→ **DATA**:
Content starts

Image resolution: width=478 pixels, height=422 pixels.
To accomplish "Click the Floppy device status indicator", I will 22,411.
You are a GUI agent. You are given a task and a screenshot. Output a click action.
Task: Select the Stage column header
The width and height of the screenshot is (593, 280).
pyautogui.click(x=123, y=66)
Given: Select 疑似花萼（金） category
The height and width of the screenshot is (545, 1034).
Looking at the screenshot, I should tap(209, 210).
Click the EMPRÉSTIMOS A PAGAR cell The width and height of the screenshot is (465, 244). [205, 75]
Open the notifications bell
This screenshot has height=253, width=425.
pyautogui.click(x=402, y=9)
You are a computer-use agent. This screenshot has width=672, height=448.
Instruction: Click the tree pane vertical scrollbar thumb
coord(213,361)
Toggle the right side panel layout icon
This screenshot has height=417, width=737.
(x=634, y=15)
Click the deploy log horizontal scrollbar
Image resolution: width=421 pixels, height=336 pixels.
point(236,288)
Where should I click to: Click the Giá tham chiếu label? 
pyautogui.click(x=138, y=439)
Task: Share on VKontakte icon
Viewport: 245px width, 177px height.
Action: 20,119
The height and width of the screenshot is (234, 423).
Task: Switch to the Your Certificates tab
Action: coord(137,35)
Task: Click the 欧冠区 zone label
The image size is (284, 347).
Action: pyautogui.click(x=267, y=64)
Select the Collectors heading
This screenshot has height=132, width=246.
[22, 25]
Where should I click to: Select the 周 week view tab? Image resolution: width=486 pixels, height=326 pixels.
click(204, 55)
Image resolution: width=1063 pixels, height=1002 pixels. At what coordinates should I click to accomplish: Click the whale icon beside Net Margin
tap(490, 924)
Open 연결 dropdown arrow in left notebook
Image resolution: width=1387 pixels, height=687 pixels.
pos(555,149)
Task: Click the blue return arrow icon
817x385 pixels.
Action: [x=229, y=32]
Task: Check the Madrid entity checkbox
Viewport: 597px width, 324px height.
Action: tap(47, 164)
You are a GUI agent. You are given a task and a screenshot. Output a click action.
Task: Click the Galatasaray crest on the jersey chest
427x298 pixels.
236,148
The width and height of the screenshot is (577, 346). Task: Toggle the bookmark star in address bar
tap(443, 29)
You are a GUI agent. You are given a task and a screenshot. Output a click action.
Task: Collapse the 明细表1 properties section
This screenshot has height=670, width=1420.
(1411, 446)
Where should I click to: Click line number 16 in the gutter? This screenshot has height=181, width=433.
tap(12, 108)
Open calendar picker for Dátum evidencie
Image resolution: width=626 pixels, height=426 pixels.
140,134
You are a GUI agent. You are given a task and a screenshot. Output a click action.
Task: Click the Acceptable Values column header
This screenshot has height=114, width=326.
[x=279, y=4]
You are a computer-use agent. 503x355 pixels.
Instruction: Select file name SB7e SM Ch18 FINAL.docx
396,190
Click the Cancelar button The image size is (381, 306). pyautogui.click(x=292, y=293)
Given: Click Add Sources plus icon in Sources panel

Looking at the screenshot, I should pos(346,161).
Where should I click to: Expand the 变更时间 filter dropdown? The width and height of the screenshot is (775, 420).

Content ends

→ **WORK TASK**: Only the stretch of lines that begins with the one holding "This screenshot has height=670, width=1420." and ends with the last line above belongs in the answer; please write it out exactly.

→ **EXPECTED OUTPUT**:
This screenshot has height=670, width=1420.
(1411, 446)
Where should I click to: Click line number 16 in the gutter? This screenshot has height=181, width=433.
tap(12, 108)
Open calendar picker for Dátum evidencie
Image resolution: width=626 pixels, height=426 pixels.
140,134
You are a GUI agent. You are given a task and a screenshot. Output a click action.
Task: Click the Acceptable Values column header
This screenshot has height=114, width=326.
[x=279, y=4]
You are a computer-use agent. 503x355 pixels.
Instruction: Select file name SB7e SM Ch18 FINAL.docx
396,190
Click the Cancelar button The image size is (381, 306). pyautogui.click(x=292, y=293)
Given: Click Add Sources plus icon in Sources panel

Looking at the screenshot, I should pos(346,161).
Where should I click to: Expand the 变更时间 filter dropdown? The width and height of the screenshot is (775, 420).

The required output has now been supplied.